Connectors also provide convenience methods that wrap mount_target():
# Equivalent to the above
dir_target = await localfs.mount_dir_target(outdir)
# PostgreSQL example
table = await target_db.mount_table_target(
table_name="doc_embeddings",
table_schema=await postgres.TableSchema.from_class(DocEmbedding, primary_key=["id"]),
)
Using component_subpath as a context manager
You can use component_subpath() as a context manager to create nested paths without repeating common prefixes:
with coco.component_subpath("process"):
for f in files:
await coco.mount(
coco.component_subpath(str(f.relative_path)),
process_file,
f,
target,
)
This is equivalent to:
for f in files:
await coco.mount(
coco.component_subpath("process", str(f.relative_path)),
process_file,
f,
target,
)
When iterating over keyed items, prefer mount_each() — it handles the loop and subpath creation for you.
How target states sync
The component path tree determines ownership. When a component is no longer mounted at a path (e.g., a source file is deleted), CocoIndex automatically cleans up its target states — and recursively for all its sub-paths.
After a processing component finishes, CocoIndex syncs its target states:
- Compares the target states declared in this run against those from the previous run at the same path
- Applies changes as a unit — creating, updating, or deleting target states as needed
- Recursively cleans up sub-paths where components are no longer mounted
This provides atomic updates per component. For example, if a source file changes, its component's target states are applied atomically.
How big should a processing component be?
When defining processing components, think about granularity — what one path represents — because it determines the sync boundary for target states.
For example, if you're processing files:
- Coarse: one component for "all files" (
coco.component_subpath("process")) - Medium: one component per file (
coco.component_subpath("process", file_path)) - Fine: one component per chunk (
coco.component_subpath("process", file_path, chunk_id))
In general:
- Coarse-grained (fewer, larger components): More target states sync together as a unit, but you only see updates after the larger component finishes.
- Fine-grained (more, smaller components): Each component syncs its target states as soon as it finishes, but target states owned by different components do not sync atomically together.
For small datasets, a single processing component that owns all target states is simple and ensures all target states sync atomically.

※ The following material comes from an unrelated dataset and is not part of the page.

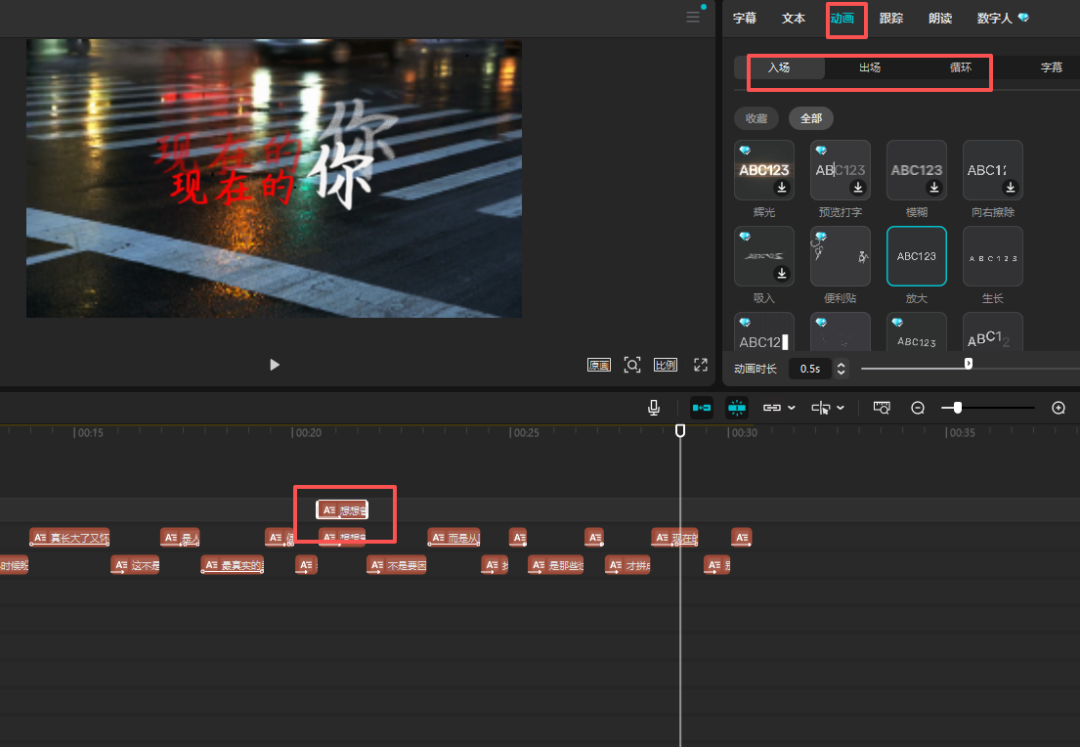Click the 全部 all filter button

As data grows, consider breaking it down into one component per source item (e.g., one per file) to reduce latency: you see each item's target states synced as soon as it's processed, without waiting for the full dataset to complete. This also helps isolate failures to that item.
Explicit context management
CocoIndex automatically propagates component context through Python's contextvars, which works for ordinary function calls (both sync and async). However, in situations where context variables are not preserved (for example, when using concurrent.futures.ThreadPoolExecutor), you need to explicitly capture and attach the context.
Use coco.get_component_context() to capture the current context, and context.attach() to restore it:
from concurrent.futures import ThreadPoolExecutor
@coco.fn
def app_main() -> None:
# Capture the current context
ctx = coco.get_component_context()
def worker(item):
# Attach the context in the worker thread
with ctx.attach():
# Now CocoIndex APIs work correctly
process_item(item)
with ThreadPoolExecutor() as executor:
executor.map(worker, items)
This pattern ensures that CocoIndex can track component relationships and target state ownership even across thread boundaries.